As an adult, Shauna carries the guilt of whatever happened to Jackie. As part of her overblown, teenaged penance, she lives out Jackie’s life as it would have been: ordinary and unexceptional. As part of her penance, Shauna attends an annual birthday brunch at Jackie’s parents’ house. In one unsettling tuna-quiche scene, Jackie’s mother likens the two girls to those in the Ferrante books. It’s a chilling comparison, maybe because we so strongly associate the Neapolitan novels with girlhood love. But even in Ferrante, the friendship has elements of painful symbiosis; of envy and mimicry. Maybe cruelty and obsession are seeded into these friendships, and Yellowjackets is just that bold show that lets the weed grow. Thinking of Jackie and Shauna, I think of a line from The Story of a New Name, after Lila has just been married, and Lenu, picturing Lila letting her husband “violate her, enter her completely,” is determined to have sex, too. In bed with her lover, she fixates on Lila’s parallel experience, and envies it. “I wanted to tell Lila when she returned,” Lenu thinks, in bed: “I’m not a virgin either, what you do I do.” Lenu finds life purposeless if she’s not living in Lila’s shadow.

“I wanted to throw away studying, the notebooks full of exercises. Exercising for what, after all. What I could become outside of Lila’s shadow counts for nothing. What was I compared with her and her wedding dress, with her in the convertible, the blue hat and the pastel suit?”

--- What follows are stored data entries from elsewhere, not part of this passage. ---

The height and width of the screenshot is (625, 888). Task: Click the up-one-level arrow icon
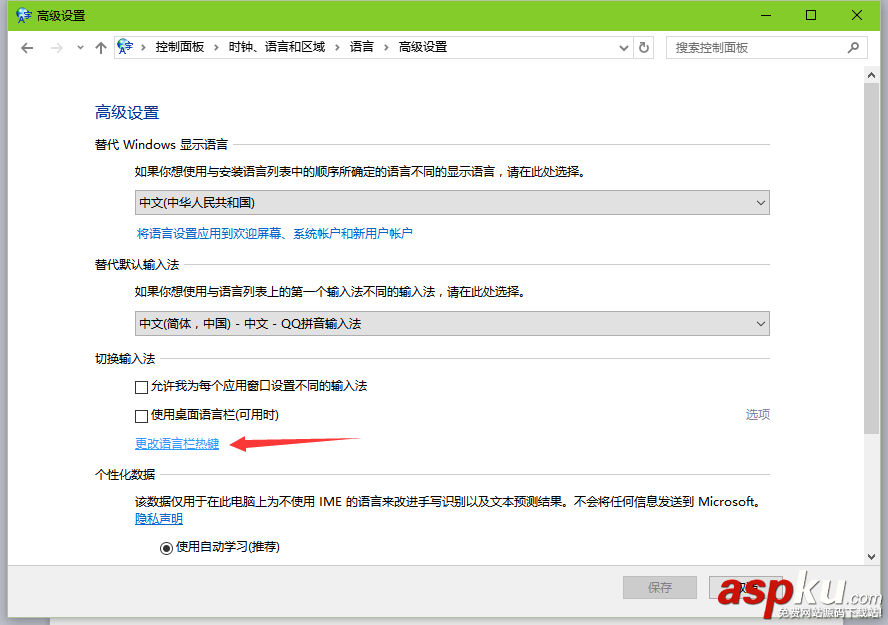coord(101,47)
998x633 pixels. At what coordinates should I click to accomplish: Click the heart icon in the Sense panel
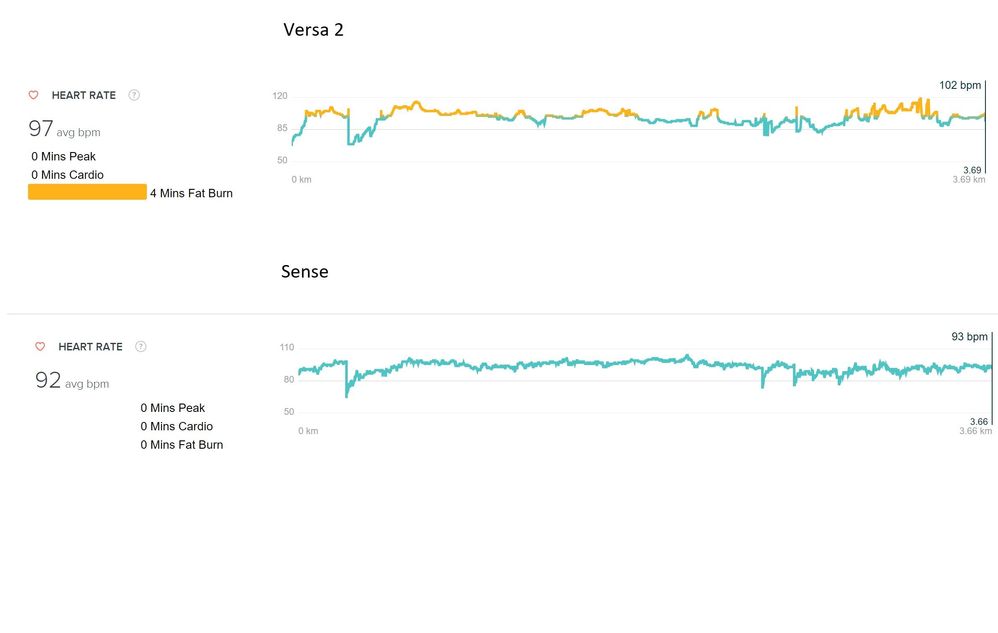click(40, 347)
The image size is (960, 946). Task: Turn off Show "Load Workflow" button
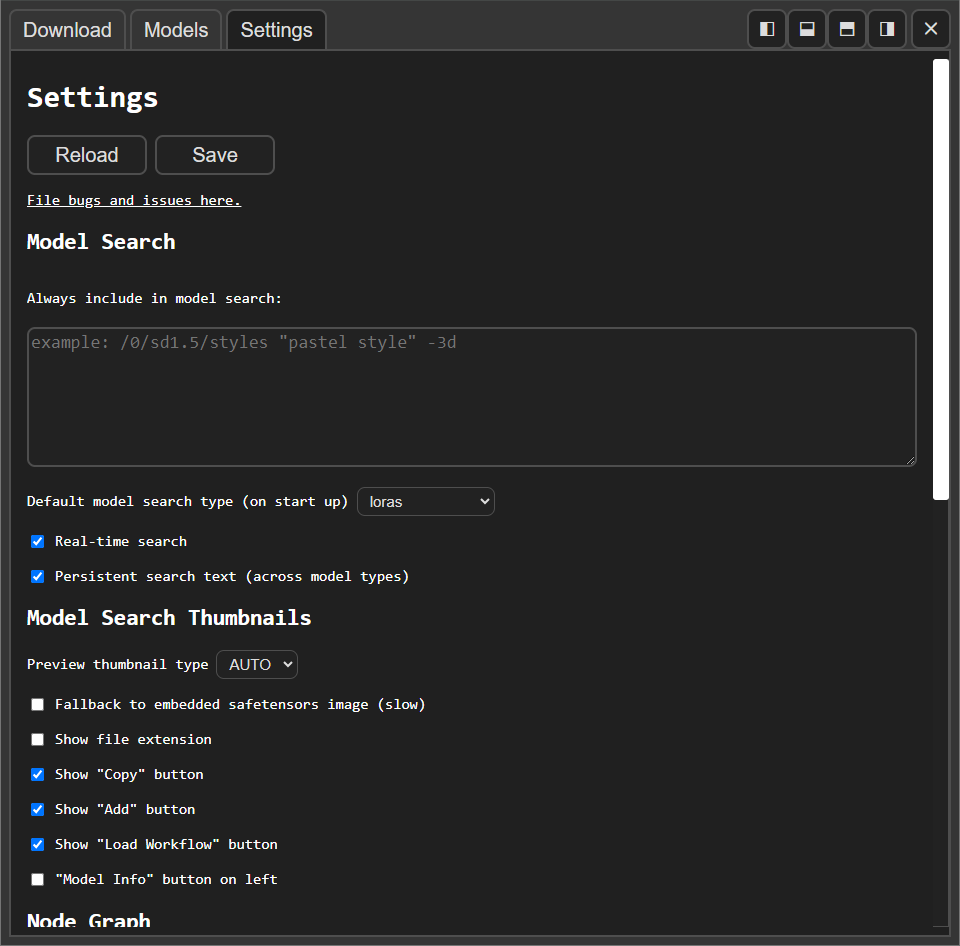(x=37, y=844)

Yellowjackets captures the strange rituals of teenage girlhood: In the wild, overblown and sometimes absolutist ways that teen girls perceive of the world gain traction. Teen girls predict the future with clairvoyant abilities. Girls slip into supernatural, dirt-eating fugues; girls carry bone amulets for their protection; girls hoard psychedelic mushrooms to make men love them.

They also have symbiotic, poisonous friendships. Living in a girl’s shadow is a lifelong commitment. What is the point of surviving when the one you hate is gone?